Sans revenir sur les observations que j'ai formulées dans mon intervention liminaire, j'insiste sur les difficultés techniques que certains de ces dispositifs risquent d'entraîner, notamment compte tenu de la faible solvabilité des populations concernées.

Quatre autres dispositifs ont été introduits par nos collègues députés :

- l'article 86 sexies (nouveau) vise à aligner le financement de l'indemnisation des accidents médicaux imputables à des activités de prévention, de diagnostic ou de soins réalisées en application de mesures sanitaires graves sur le régime de l'indemnisation des vaccinations obligatoires : c'est une mesure de simplification bienvenue ;

- l'article 86 septies (nouveau) propose de transformer la contribution CMU acquittée par les organismes complémentaires d'assurance santé en une taxe assise sur les cotisations payées par les assurés ayant souscrit un contrat d'assurance santé complémentaire. La transformation opérée est indolore tant pour le Fonds CMU, que pour les assurés. Cette mesure aura pour conséquence de neutraliser les effets des augmentations ou diminutions de la contribution sur le chiffre d'affaires des organismes complémentaires et, corrélativement, sur le niveau de fonds propres qu'ils doivent posséder. Il s'agit là d'une exigence de compétitivité bienvenue pour notre secteur assurantiel alors même qu'il va devoir s'adapter en profondeur avec le nouveau cadre de « Solvabilité 2 ». Mais cette mesure risque de diminuer l'assiette et donc le rendement de la taxe spéciale sur les conventions d'assurance à laquelle sont assujettis les contrats « responsables et solidaires ». Cette mesure fait partie du « panier percé » affecté à la branche famille...

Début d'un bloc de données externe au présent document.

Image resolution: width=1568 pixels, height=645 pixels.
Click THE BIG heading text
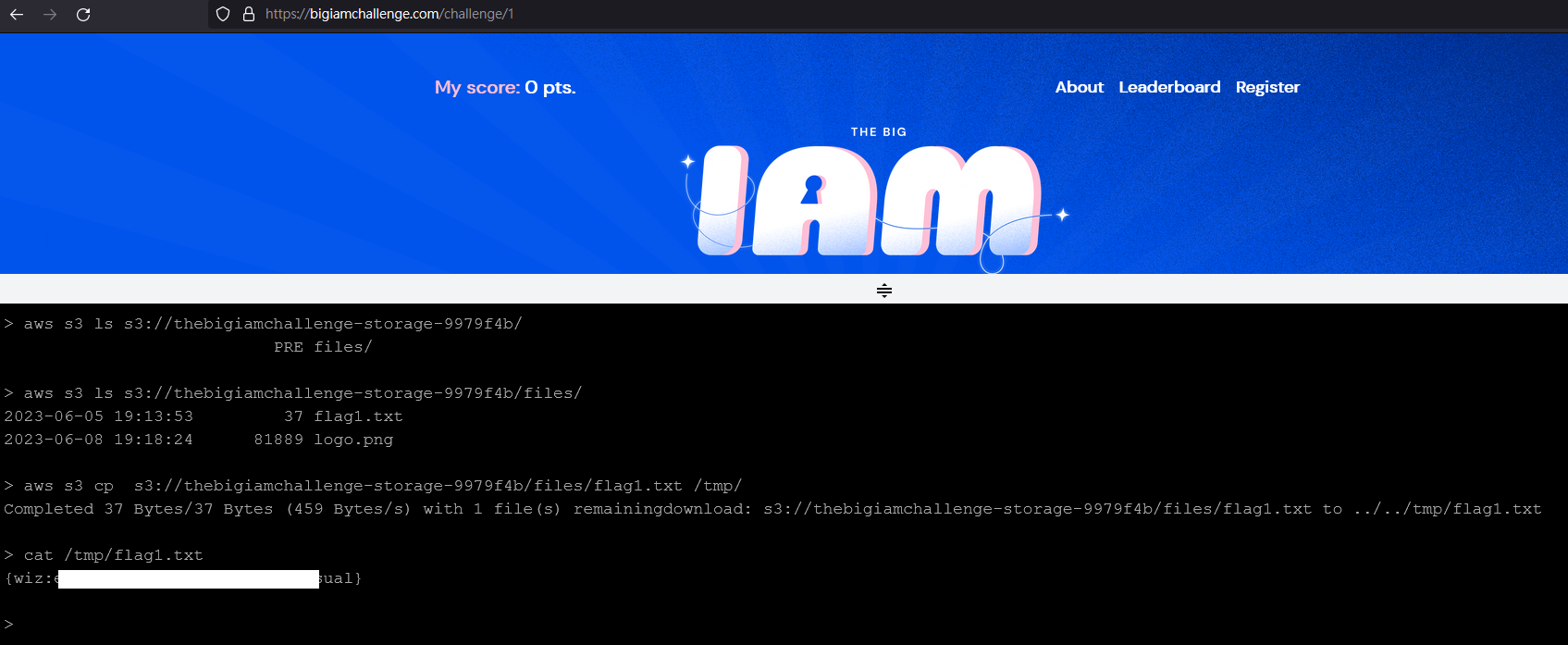tap(879, 132)
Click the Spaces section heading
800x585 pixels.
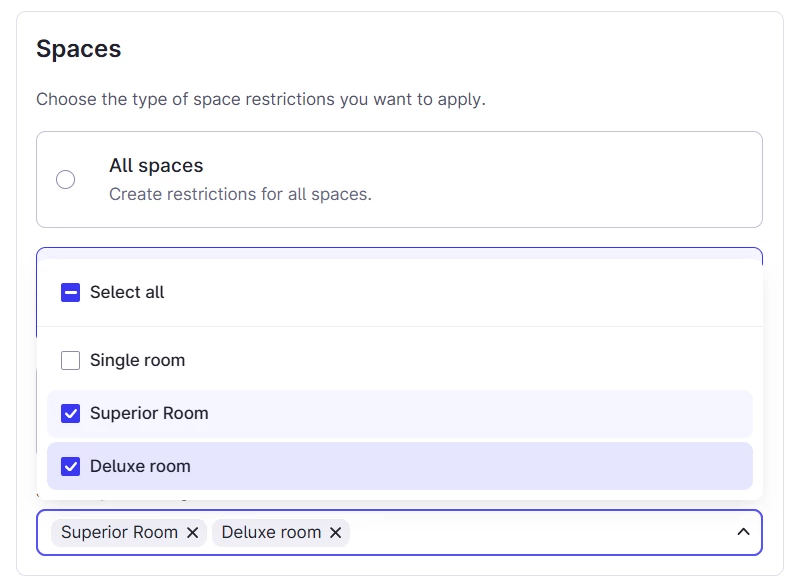pos(78,49)
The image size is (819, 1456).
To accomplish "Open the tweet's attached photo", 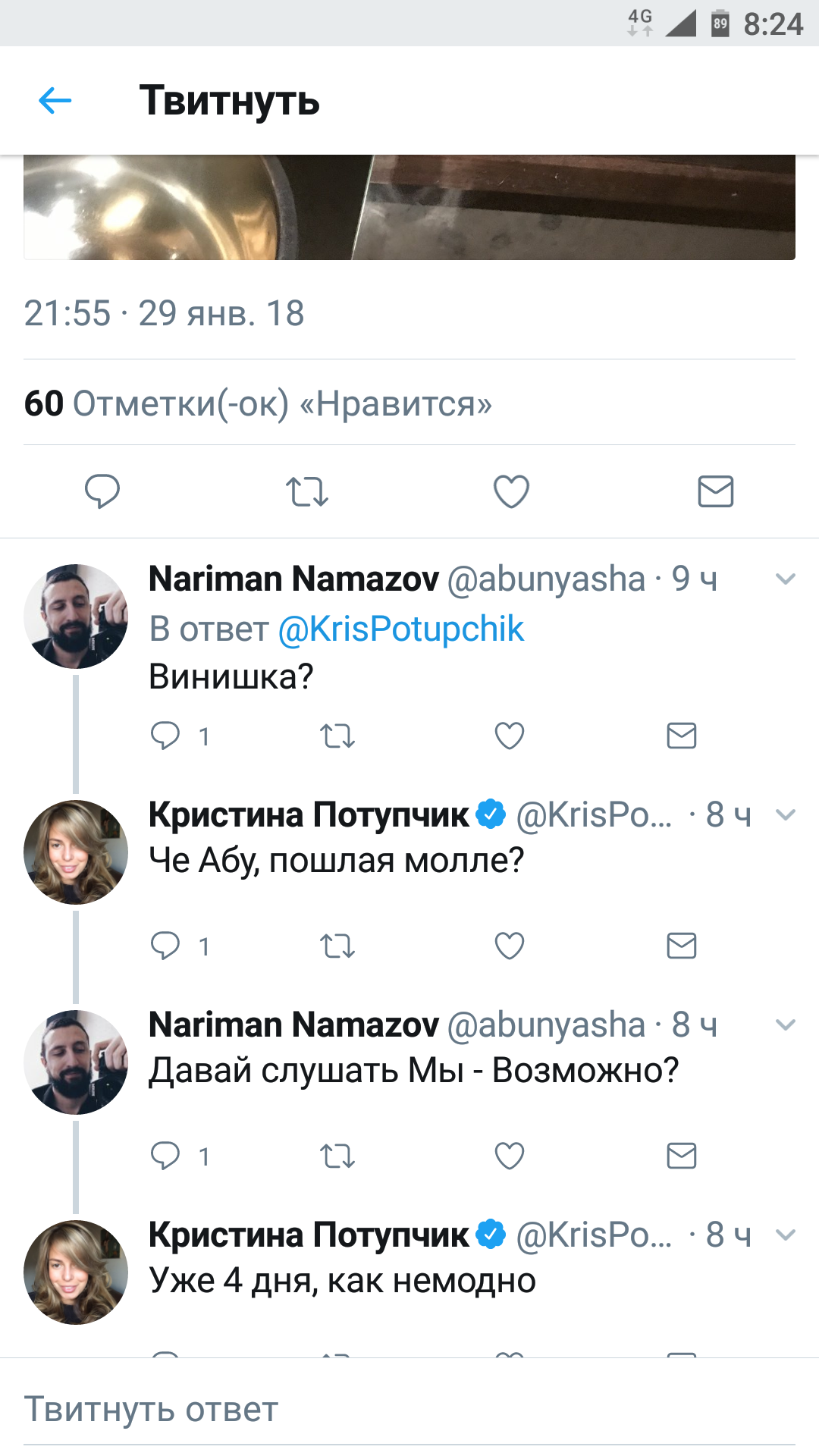I will click(x=410, y=206).
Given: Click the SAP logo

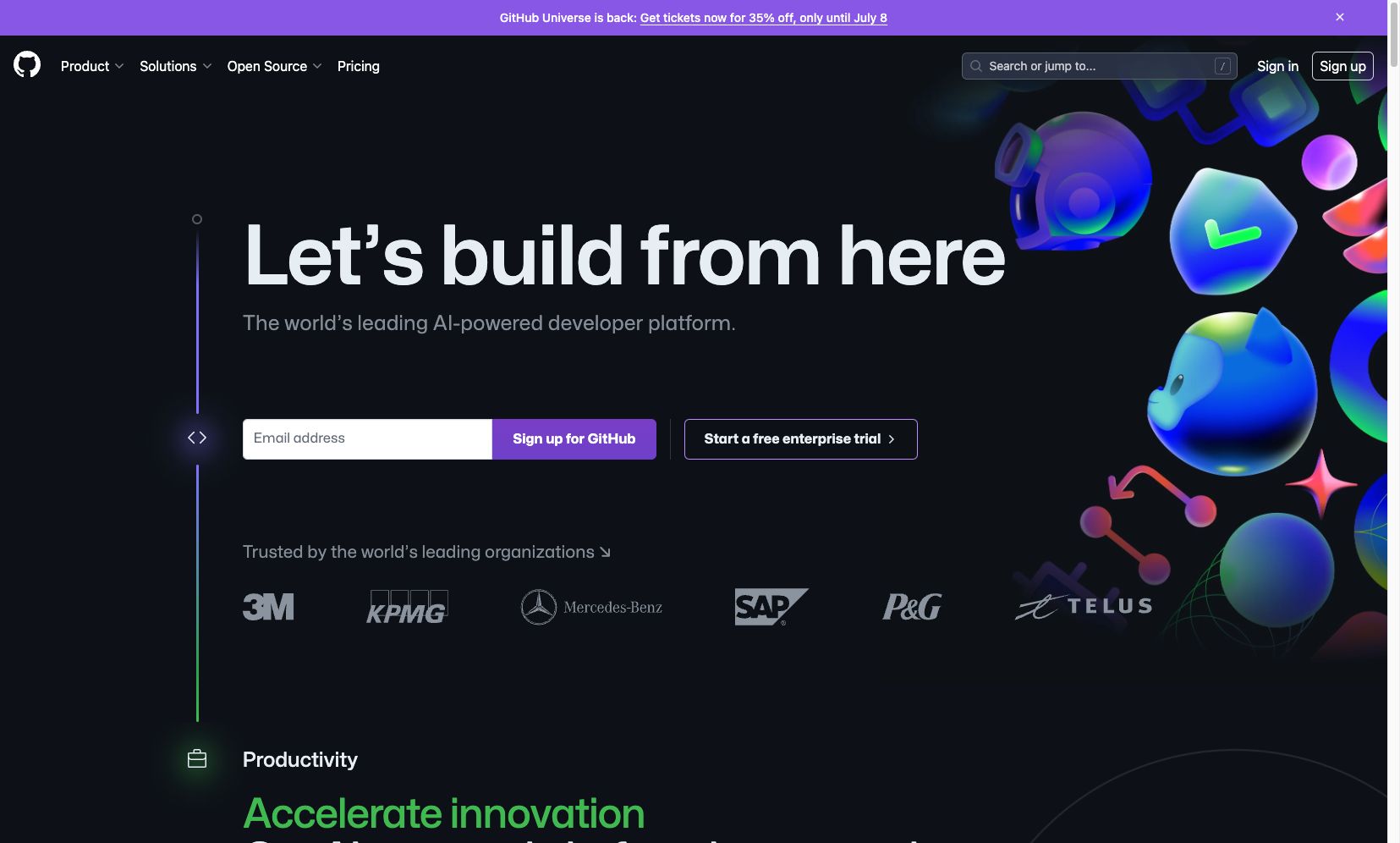Looking at the screenshot, I should pyautogui.click(x=771, y=607).
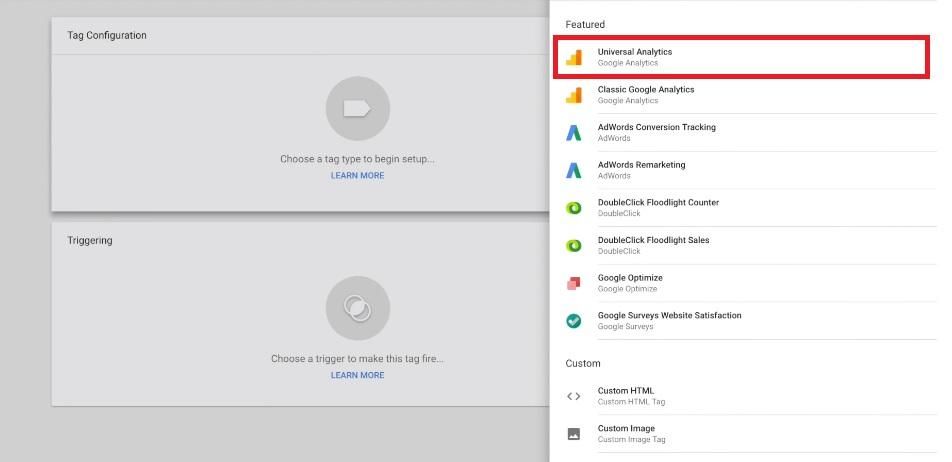Click the Custom Image picture icon
The width and height of the screenshot is (952, 462).
[574, 434]
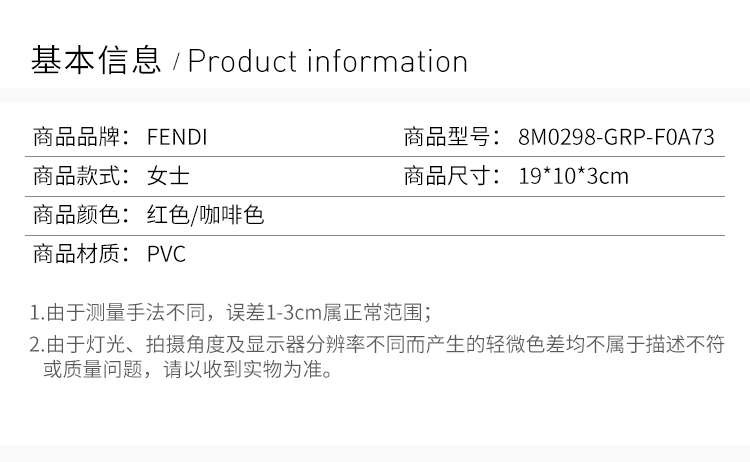Image resolution: width=750 pixels, height=462 pixels.
Task: Click the FENDI brand value
Action: coord(177,137)
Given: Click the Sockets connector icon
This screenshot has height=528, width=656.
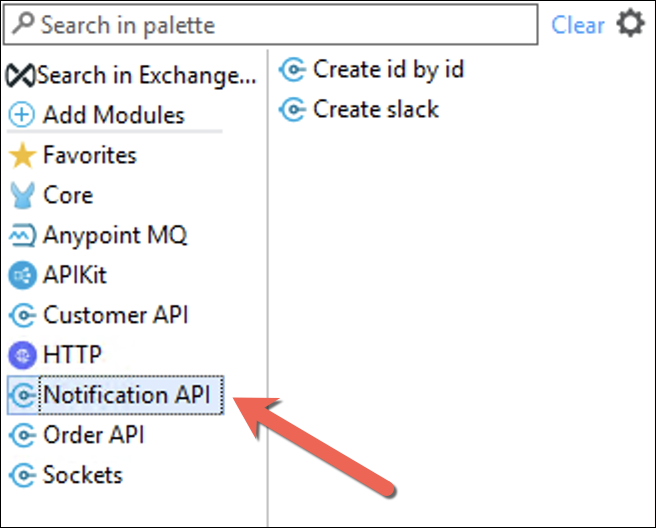Looking at the screenshot, I should tap(22, 475).
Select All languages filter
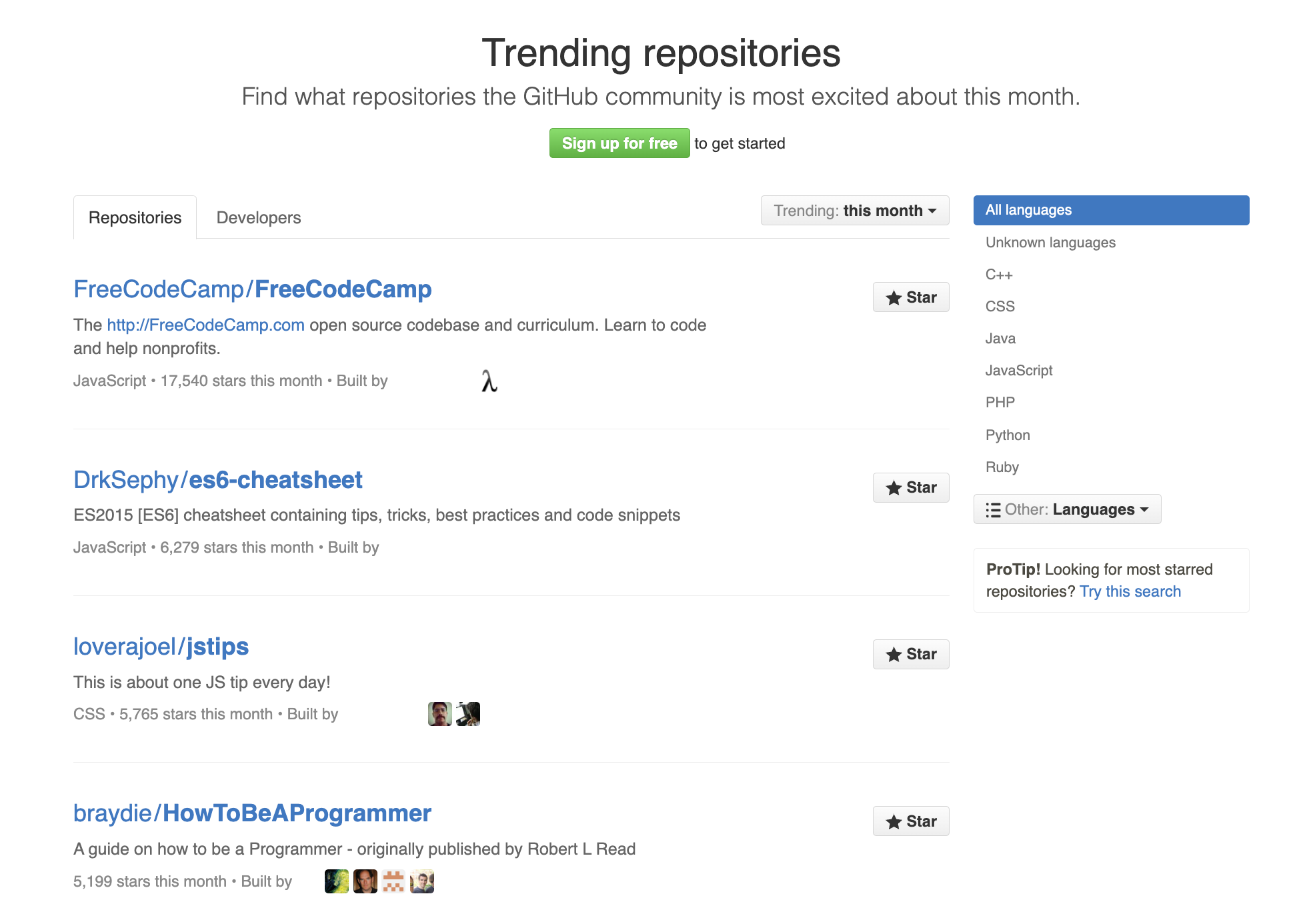Screen dimensions: 1311x924 tap(1111, 210)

- l'article 86 octies (nouveau) proroge de quatre ans la taxe assurant le financement du centre national de gestion des essais de produits de santé (CeNGEPS). C'est la deuxième fois que le Gouvernement nous propose une prorogation. Je souhaite que l'examen de la mission en séance publique soit l'occasion pour le Gouvernement de nous dresser un bilan de l'activité de ce centre ;

- enfin, l'article 86 nonies (nouveau) tend à permettre l'indemnisation des personnes, exerçant ou ayant exercé une activité professionnelle ou volontaire au sein de services d'incendie et de secours (SDIS), vaccinées contre l'hépatite B. C'est une mesure également bienvenue.

Sous réserve de ces observations, je vous propose d'adopter les huit articles rattachés à la mission « Santé » sans modification.